L’amico Abderrahmane Lassaker ci confida che la fede non è frutto di una riflessione intellettuale, ma qualcosa che Dio mette nel nostro cuore, come l’amore… E ciò non si può spiegare.
Così racconta: «Mi sono sempre ispirato ai profeti. Noè, per esempio… Tutti lo deridevano quando costruiva l’Arca e si salvò per la sua fede. Faccio parte di una confraternita musulmana e abbiamo dei maestri spirituali che trasformano alcune idee celestiali in azione sociale, per la giustizia, e così via. Per essere fedele ai principi del Corano mi chiedo sempre cosa sia lecito o non lecito. Ma per la mia fede, vado ad aiutare persone in difficoltà e di qualsiasi appartenenza religiosa. Un giorno diedi aiuto a un gruppo di siriani che portavano la croce al collo. Operai che lavoravano qui. Nessuno si fermava ad aiutarli. Si nutre la fede, mettendosi a servizio degli altri, per piacere a Dio, e non in vista di una ricompensa. Nelle difficoltà della vita quotidiana (arroganza di chi detiene il potere), nei momenti duri (incidenti, perdita di un parente), la fede è un conforto. Essa permette di sopportare gli insulti, le ingiustizie, i comportamenti incivili, piuttosto di rendere male al male. Avevo un posto di direttore delle relazioni umane. Era spesso difficile. Con la fede ho potuto affrontare i problemi. Altrimenti avrei dato le dimissioni. La fede è come un telefono portabile, va sempre ricaricata. A chi mi legge voglio dire che siamo tutti fratelli, qualsiasi siano le nostre convinzioni religiose e dobbiamo costruire un mondo dove ognuno troverà il suo posto». (trad. dalla rivista Pax et Concordia)

Sei Clemente?

È la domanda che alcuni algerini facevano continuamente a Clément Bigirimana, studente del Burundi, giunto nel 2007 e ritornato nel suo Paese con la licenza di insegnamento della lingua francese ottenuta presso l’università di Wargla.

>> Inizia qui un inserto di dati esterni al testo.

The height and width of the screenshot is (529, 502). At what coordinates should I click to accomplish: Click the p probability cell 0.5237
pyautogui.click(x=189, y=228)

Prima di partire ha raccontato: «Ho vissuto un bel periodo in cui ho scoperto che la vita è un “sistema”, dove tutto si capovolge: il bene e il male, la salute e la malattia, la gioia e lo sconforto, l’incertezza e la convinzione… E per me? Qui in Algeria non ho mai visto la mia vita in negativo. Ho condotto una vita semplice che mi ha reso “vicino” e disponibile a tutti. E ho scoperto un’altra immagine della “Chiesa-Famiglia di Dio”. Questo mi ha dato coraggio e gioia per vivere in mezzo a un popolo con il quale ho tessuto amicizie che non mi attendevo. Allora mi resta ancora forte la domanda degli algerini: “Sei Clemente?” Sì, me lo chiedo anch’io, perché questo mio nome di battesimo mi mette in relazione diretta con Dio, che è clemente e che vuole che il suo amore sia il segno di chi sa viverlo».